=== Aim of the task ===
Every record shown here needs to be repeated exactly.

=== Entries shown ===
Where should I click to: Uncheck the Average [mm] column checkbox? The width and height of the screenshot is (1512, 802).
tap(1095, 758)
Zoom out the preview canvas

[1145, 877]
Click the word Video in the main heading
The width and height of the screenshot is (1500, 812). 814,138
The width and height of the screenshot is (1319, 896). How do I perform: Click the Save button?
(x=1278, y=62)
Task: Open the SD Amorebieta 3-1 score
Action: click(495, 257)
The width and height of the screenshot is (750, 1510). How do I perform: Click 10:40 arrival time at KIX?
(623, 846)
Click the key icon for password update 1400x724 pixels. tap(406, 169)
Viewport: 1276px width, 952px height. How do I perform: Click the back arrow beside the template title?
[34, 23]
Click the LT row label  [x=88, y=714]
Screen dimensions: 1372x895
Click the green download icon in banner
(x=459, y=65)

=== Written response ===
Where should I click to: Uncheck the Average [mm] column checkbox? The width and height of the screenshot is (1512, 802).
tap(1095, 758)
Zoom out the preview canvas

[1145, 877]
Click the word Video in the main heading
The width and height of the screenshot is (1500, 812). 814,138
The width and height of the screenshot is (1319, 896). How do I perform: Click the Save button?
(x=1278, y=62)
Task: Open the SD Amorebieta 3-1 score
Action: click(495, 257)
The width and height of the screenshot is (750, 1510). How do I perform: Click 10:40 arrival time at KIX?
(623, 846)
Click the key icon for password update 1400x724 pixels. tap(406, 169)
Viewport: 1276px width, 952px height. How do I perform: Click the back arrow beside the template title?
[34, 23]
Click the LT row label  [x=88, y=714]
Screen dimensions: 1372x895
Click the green download icon in banner
(x=459, y=65)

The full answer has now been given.